Alguno dirá que también existe la eutanasia, que se puede ofrecer la opción por la “dulce muerte” a quien ha perdido la salud que antes tenía. Esta afirmación muestra cómo la mentalidad que defiende el aborto está muy unida a la mentalidad que defiende la eutanasia, y que gira siempre bajo el mismo gozne: una vida que no alcanza un nivel de “normalidad” establecido por quién sabe que grupo de poderosos, no vale la pena ser vivida.

La mentalidad verdaderamente humana, humanística, esa que se ha desarrollado, con muchos esfuerzos a lo largo de los siglos, defiende que toda vida humana, por ser vida humana, vale la pena ser vivida. Será una vida difícil, será una vida cuesta arriba, será una vida sin medios económicos, o sin integridad física, o sin cariño... ¡Pero es vida!

Hay un testimonio que deberíamos releer, escrito por un psiquiatra judío que tuvo que ser encerrado en los campos de concentración alemanes. Viktor Frankl, fallecido en 1997, contaba cómo él y sus compañeros, al llegar al campo de trabajo, eran privados de todo: bienes, vestidos, libros, recuerdos... Algunos creían haber perdido a su esposa, a sus hijos. Hubo muchos que se desesperaban, que se lanzaban a las alambradas para morir bajo las balas de los vigilantes.

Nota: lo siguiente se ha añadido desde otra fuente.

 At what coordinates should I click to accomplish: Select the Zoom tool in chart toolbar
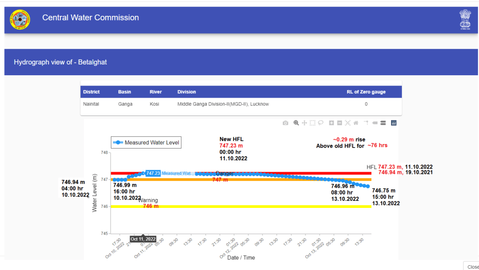pyautogui.click(x=296, y=123)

Su psicología cedió ante aquel proceso salvaje de deshumanización y denigración. Pero hubo otros que conservaron su dignidad, que apreciaron lo poco que tenían para seguir amando la vida, para seguir defendiendo sus ideales, para no dejarse aplastar por sus verdugos. Frankl observaba que estos segundos incluso resistían mejor a las enfermedades, y algunos de ellos sobrevivieron a aquel infierno.

Gracias a Dios, millones de enfermos, miles de discapacitados, encuentran todos los días, a su alrededor, una red, una marea de amor que los sostiene y los mantiene en la existencia. Nunca se les pasará por la cabeza el pedir la eutanasia, el suicidarse (a no ser que otros factores de tipo psicológico lleven alguna vez a que se les pase por la cabeza esa idea, que los que están a su alrededor podrán hacer desaparecer con facilidad si saben amar...). También los niños que van a nacer con deformaciones o enfermedades cromosómicas esperan ser acogidos de este modo.

Quizá haya padres o madres que no puedan, que no se sientan capaces de amar. El amor es algo libre, y nadie puede obligar a otra persona a realizar un acto de amor. Tales padres pueden escuchar, entonces, aquellas palabras que repetía con insistencia una mujer pequeña, nervuda, pero con un corazón grande como la tierra: “Por favor, no maten al niño; nosotros nos ocuparemos de él”. La madre Teresa de Calcuta ya no vive entre nosotros para repetirnos esa frase, pero siguen existiendo muchos hombres y mujeres que apuestan por la vida, que aman la vida, que agradecen la vida como ella. Quizá algún día sentiremos, y es una experiencia inolvidable, el saludo cariñoso de un niño Down, o la sonrisa de una anciana que agoniza en un hospital y sorbe, por medio de un algodón, un poco de agua fría que le ofrece una enfermera que quema su juventud y su belleza en ese servicio sencillo y grandioso. Son las imágenes del “Evangelio de la vida”, y hoy hay que gritarlo, hay que defenderlo, hay que hacerlo realidad. Por el bien de los débiles, y por nuestro propio bien. No hay ser humano más fuerte que el que ama sin esperar recompensa. También en el mundo de la globalización y de las prisas.